Goal »
Please edit the stretch of the listing from the line containing "Open HTML editor" through the line containing "pos(93,584)", replacing "icon" with "symbol" and leaving everything else unchanged. Give back only those lines.
[Start]
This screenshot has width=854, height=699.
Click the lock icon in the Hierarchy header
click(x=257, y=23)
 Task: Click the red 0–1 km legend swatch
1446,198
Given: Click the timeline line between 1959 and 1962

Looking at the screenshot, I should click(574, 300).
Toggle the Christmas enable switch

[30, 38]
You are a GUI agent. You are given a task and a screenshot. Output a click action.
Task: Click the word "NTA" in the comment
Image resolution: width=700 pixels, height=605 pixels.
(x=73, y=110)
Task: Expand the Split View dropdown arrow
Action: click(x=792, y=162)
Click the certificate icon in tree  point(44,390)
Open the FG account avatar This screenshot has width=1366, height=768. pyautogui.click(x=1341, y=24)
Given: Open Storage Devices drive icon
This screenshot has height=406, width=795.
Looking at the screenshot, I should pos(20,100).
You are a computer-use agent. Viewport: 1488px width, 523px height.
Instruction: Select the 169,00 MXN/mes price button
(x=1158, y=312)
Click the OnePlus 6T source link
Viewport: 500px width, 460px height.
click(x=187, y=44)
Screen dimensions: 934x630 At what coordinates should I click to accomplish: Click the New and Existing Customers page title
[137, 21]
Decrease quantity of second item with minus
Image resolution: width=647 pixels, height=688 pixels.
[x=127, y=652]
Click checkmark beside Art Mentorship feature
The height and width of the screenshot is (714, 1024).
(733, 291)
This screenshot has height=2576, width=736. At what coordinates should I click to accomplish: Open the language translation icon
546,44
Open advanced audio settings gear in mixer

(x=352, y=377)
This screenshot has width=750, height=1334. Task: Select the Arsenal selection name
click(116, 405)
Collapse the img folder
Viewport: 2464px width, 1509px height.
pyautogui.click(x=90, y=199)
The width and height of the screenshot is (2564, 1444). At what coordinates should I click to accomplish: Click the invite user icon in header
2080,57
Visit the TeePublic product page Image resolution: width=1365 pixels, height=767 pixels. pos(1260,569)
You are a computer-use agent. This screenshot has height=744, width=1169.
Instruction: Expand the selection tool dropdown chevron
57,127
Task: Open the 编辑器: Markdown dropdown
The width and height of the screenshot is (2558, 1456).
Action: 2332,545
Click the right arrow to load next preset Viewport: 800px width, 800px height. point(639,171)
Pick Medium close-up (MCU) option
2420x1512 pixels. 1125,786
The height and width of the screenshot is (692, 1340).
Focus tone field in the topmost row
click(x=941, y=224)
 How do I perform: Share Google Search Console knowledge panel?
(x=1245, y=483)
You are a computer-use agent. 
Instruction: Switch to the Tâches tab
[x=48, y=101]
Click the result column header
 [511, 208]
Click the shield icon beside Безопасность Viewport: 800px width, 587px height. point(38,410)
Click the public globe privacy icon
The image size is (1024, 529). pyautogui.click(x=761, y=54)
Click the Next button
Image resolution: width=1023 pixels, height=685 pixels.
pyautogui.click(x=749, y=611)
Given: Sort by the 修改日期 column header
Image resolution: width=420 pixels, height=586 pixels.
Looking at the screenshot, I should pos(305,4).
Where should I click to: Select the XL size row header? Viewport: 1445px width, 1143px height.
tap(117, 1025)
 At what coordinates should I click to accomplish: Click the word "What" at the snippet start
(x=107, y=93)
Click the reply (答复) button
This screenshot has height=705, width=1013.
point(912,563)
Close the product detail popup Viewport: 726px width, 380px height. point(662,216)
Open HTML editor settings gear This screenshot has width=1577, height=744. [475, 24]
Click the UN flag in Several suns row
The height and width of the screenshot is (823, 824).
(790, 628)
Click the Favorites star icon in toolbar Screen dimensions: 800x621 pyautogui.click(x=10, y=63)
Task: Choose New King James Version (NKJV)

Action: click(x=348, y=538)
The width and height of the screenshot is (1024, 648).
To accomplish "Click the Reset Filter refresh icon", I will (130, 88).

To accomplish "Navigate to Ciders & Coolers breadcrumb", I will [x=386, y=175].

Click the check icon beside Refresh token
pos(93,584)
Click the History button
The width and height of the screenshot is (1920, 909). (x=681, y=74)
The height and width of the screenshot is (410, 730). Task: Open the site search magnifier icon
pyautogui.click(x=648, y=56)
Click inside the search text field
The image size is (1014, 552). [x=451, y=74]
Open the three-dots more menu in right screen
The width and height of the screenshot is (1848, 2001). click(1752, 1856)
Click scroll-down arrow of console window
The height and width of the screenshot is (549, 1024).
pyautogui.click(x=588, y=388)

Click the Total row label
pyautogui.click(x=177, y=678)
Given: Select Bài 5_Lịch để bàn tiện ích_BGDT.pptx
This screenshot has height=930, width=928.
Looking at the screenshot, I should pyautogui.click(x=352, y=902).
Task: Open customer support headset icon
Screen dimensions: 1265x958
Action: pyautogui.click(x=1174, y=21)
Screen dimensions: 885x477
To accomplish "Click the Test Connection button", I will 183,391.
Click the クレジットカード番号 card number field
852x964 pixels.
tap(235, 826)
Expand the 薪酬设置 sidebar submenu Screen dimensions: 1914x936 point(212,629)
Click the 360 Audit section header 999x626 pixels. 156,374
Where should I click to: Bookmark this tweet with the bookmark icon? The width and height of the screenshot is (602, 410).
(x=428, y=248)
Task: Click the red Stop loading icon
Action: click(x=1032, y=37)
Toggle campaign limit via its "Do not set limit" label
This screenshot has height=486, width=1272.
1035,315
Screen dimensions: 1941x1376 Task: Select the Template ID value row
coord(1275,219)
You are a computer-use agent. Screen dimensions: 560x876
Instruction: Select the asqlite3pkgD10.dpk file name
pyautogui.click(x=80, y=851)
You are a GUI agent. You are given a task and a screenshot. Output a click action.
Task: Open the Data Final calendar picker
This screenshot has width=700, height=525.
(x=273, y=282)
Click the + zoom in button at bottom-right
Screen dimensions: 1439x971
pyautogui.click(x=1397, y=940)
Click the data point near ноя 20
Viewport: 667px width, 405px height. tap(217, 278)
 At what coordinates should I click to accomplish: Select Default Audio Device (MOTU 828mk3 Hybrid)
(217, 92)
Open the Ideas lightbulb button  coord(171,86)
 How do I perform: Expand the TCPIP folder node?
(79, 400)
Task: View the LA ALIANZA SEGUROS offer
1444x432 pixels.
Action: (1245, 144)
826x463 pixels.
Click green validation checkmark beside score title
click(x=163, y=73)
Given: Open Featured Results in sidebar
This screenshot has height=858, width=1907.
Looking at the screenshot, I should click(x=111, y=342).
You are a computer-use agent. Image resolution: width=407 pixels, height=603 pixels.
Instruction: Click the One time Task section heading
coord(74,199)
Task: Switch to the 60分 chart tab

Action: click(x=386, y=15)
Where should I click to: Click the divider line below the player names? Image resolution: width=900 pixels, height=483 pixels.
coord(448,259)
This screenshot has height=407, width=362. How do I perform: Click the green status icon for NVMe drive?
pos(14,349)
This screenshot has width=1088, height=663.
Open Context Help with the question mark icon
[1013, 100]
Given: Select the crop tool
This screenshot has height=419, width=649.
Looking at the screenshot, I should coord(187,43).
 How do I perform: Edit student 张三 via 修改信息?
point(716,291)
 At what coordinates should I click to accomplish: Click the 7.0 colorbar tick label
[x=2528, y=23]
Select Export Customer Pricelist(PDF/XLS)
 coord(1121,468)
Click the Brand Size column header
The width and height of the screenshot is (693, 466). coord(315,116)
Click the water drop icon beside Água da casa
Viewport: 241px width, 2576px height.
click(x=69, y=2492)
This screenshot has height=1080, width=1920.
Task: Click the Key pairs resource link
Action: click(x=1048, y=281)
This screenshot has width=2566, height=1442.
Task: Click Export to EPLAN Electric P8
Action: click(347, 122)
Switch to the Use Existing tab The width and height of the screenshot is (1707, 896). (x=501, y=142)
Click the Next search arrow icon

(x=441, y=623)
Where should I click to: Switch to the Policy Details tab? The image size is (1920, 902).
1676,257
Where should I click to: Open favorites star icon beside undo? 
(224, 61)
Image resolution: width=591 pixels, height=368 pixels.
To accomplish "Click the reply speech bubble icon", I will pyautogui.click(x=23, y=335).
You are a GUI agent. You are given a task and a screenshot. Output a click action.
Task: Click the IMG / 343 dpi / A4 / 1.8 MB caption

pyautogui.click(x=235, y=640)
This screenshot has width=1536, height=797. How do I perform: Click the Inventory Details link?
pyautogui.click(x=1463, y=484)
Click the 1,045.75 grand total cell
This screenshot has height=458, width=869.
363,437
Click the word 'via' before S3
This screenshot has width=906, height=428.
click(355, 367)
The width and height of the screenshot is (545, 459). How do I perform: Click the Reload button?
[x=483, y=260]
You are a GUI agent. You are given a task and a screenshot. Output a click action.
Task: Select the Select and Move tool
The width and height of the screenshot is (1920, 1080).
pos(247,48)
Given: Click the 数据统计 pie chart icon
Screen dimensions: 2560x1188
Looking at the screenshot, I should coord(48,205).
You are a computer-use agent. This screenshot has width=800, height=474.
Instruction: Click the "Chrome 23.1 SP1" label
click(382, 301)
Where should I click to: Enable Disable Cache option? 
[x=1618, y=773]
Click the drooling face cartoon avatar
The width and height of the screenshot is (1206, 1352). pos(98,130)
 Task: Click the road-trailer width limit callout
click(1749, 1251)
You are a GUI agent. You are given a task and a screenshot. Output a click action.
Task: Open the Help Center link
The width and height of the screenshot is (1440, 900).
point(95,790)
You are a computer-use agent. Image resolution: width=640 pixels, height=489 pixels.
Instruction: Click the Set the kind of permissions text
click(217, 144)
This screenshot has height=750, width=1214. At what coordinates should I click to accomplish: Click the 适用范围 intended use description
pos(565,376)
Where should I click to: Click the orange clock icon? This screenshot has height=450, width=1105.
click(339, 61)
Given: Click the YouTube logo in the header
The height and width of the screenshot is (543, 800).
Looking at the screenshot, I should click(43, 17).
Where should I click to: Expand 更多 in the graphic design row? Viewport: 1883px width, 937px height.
[End]
Exercise response »
Open HTML editor settings gear This screenshot has width=1577, height=744. [475, 24]
Click the UN flag in Several suns row
The height and width of the screenshot is (823, 824).
(790, 628)
Click the Favorites star symbol in toolbar Screen dimensions: 800x621 pyautogui.click(x=10, y=63)
Task: Choose New King James Version (NKJV)

Action: click(x=348, y=538)
The width and height of the screenshot is (1024, 648).
To accomplish "Click the Reset Filter refresh symbol", I will (130, 88).

To accomplish "Navigate to Ciders & Coolers breadcrumb", I will [x=386, y=175].

Click the check symbol beside Refresh token
pos(93,584)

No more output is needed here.